EXERCISE TASKS ▸
**a)** Using the passage on flame retardant tape, mark each statement yes or no and quote the exact words that settle it: (i) In embodiment 30 the pressure sensitive adhesive is optically clear. (ii) The flame retarding agent in embodiment 29 may contain halogen. (iii) Embodiment 31 builds only on embodiment 30.
**b)** Answer these from the passage on flame retardant tape:
(i) What does embodiment 29 describe a method of preparing?
(ii) In embodiment 29, onto what is the adhesive coated?
(iii) In embodiment 31, how is the blend prepared?

____ PAGE TEXT

Embodiment 29 includes the method of preparing a tape comprising:
providing a backing; and coating a flame retardant pressure
sensitive adhesive onto at least a portion of the backing, wherein
the flame retardant pressure sensitive adhesive comprises: a
(meth)acrylate-based block copolymer; and at least 10% by weight of
a halogen-free flame retarding agent.
[0151] Embodiment 30 is the method of embodiment 29, wherein the
pressure sensitive adhesive is optically clear.
[0152] Embodiment 31 is the method of embodiment 29 or 30, wherein
the flame retardant pressure sensitive adhesive comprises a blend
prepared by blending a (meth)acrylate-based block copolymer; and at
least 10% by weight of a halogen-free flame retarding agent.

________
____ SOURCE EXCERPT

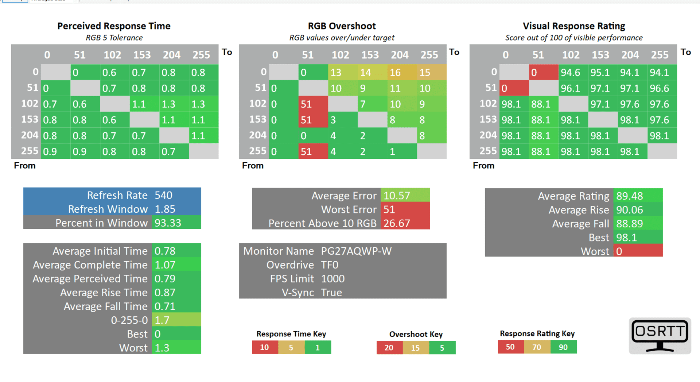The height and width of the screenshot is (382, 700).
Task: Click the OSRTT monitor logo
Action: [x=660, y=335]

________

SOLUTION LIST ▸
**a)**
(i) Yes: "wherein the pressure sensitive adhesive is optically clear."
(ii) No: "a halogen-free flame retarding agent."
(iii) No: "Embodiment 31 is the method of embodiment 29 or 30"

**b)**
(i) A tape.
(ii) Onto at least a portion of the backing.
(iii) By blending a (meth)acrylate-based block copolymer and at least 10% by weight of a halogen-free flame retarding agent.